European Society of Cardiology News Aug 31, 2017

The IL–1beta inhibitor canakinumab lowers the risk of cardiovascular disease and lung cancer risk by reducing inflammation, according to late–breaking results from the CANTOS trial presented in a Hot Line – LBT Session at ESC Congress and published in the NEJM journal.

“These findings represent the end game of more than two decades of research, stemming from a critical observation that half of heart attacks occur in people who do not have high cholesterol,” said principal investigator Dr Paul M. Ridker, MD, director of the Center for Cardiovascular Disease Prevention at Brigham and Women’s Hospital, Boston, US. “For the first time, we’ve been able to definitively show that lowering inflammation independent of cholesterol reduces cardiovascular risk. This has far–reaching implications. By leveraging an entirely new way to treat patients – targeting inflammation – we may be able to significantly improve outcomes for certain very high risk populations.”

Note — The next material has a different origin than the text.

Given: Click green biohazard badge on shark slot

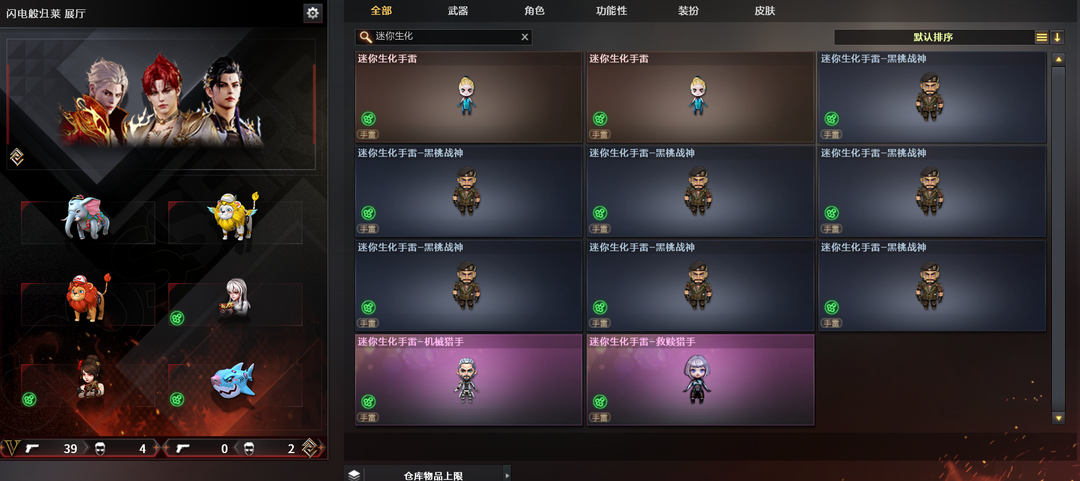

The CANTOS trial aimed to test whether reducing inflammation in patients who had a prior heart attack can lower the risk of another cardiovascular event. The drug tested was canakinumab, a human monoclonal antibody that neutralises interleukin–1beta signalling, thereby suppressing inflammation. It is used to treat rare inherited conditions associated with overproduction of IL–1beta.

The study included 10 061 patients who had previously had a heart attack and had persistent, elevated levels of high sensitivity C–reactive protein (hsCRP), a marker of inflammation. All patients received aggressive standard care, which included high doses of cholesterol–lowering statins. In addition, participants were randomised to receive 50, 150 or 300 mg of canakinumab, or a placebo, administered subcutaneously once every three months. Patients were followed for up to four years.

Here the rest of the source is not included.